◆ ASSIGNMENT ◆
Scan the data below and copy each line where "computer" occurs.
-------
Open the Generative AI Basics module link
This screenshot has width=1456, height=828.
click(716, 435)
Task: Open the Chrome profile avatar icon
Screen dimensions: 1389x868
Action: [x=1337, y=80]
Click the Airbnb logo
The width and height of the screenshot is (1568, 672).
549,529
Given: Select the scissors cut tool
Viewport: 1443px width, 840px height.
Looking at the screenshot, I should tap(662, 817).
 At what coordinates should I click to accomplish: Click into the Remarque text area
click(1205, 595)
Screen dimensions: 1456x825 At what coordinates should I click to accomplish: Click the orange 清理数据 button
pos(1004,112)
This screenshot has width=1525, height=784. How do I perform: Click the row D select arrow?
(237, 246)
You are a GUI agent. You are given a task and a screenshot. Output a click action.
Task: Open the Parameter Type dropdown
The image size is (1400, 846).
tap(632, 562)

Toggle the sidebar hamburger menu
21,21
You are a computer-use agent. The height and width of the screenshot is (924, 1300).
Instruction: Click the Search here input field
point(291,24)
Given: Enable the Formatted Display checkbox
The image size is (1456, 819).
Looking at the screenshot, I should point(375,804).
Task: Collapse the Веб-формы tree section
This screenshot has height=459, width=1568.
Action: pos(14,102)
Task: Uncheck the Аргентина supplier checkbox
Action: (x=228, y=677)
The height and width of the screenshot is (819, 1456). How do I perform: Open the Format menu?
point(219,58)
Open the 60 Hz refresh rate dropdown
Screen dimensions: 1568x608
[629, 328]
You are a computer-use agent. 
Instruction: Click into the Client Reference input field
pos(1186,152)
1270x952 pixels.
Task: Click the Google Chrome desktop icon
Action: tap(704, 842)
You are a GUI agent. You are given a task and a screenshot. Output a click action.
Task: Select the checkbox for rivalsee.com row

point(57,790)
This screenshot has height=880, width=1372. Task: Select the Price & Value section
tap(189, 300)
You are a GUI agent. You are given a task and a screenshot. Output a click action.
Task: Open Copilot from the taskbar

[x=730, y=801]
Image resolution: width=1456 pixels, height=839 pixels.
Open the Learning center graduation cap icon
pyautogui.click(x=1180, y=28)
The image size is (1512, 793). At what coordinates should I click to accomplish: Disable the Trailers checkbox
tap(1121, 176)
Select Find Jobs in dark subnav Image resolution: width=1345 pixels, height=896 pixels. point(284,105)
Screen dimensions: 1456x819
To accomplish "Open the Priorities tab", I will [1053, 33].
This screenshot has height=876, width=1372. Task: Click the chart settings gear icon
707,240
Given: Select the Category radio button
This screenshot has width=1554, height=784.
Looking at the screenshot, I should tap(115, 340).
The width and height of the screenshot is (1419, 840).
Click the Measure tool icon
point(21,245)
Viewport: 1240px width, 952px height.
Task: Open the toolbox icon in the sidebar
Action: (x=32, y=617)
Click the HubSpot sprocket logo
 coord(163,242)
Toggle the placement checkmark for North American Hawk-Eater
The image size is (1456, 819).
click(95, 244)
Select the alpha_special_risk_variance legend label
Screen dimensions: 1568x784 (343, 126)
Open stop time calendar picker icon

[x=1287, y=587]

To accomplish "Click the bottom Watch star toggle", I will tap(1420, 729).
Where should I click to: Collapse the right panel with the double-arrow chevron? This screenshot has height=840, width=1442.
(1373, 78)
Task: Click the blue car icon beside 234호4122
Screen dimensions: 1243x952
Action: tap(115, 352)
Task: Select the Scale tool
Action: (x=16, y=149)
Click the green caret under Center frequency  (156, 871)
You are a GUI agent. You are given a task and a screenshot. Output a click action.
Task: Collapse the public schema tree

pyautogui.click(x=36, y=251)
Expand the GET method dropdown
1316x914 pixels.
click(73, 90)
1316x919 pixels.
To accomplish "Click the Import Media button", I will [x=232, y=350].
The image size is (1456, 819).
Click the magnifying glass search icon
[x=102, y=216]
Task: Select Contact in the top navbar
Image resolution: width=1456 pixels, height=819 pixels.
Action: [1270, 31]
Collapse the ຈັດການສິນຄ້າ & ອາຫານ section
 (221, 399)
-------
◆ RESULT BELOW ◆
You are a computer-use agent. The height and width of the screenshot is (924, 1300).
You are a computer-use agent. 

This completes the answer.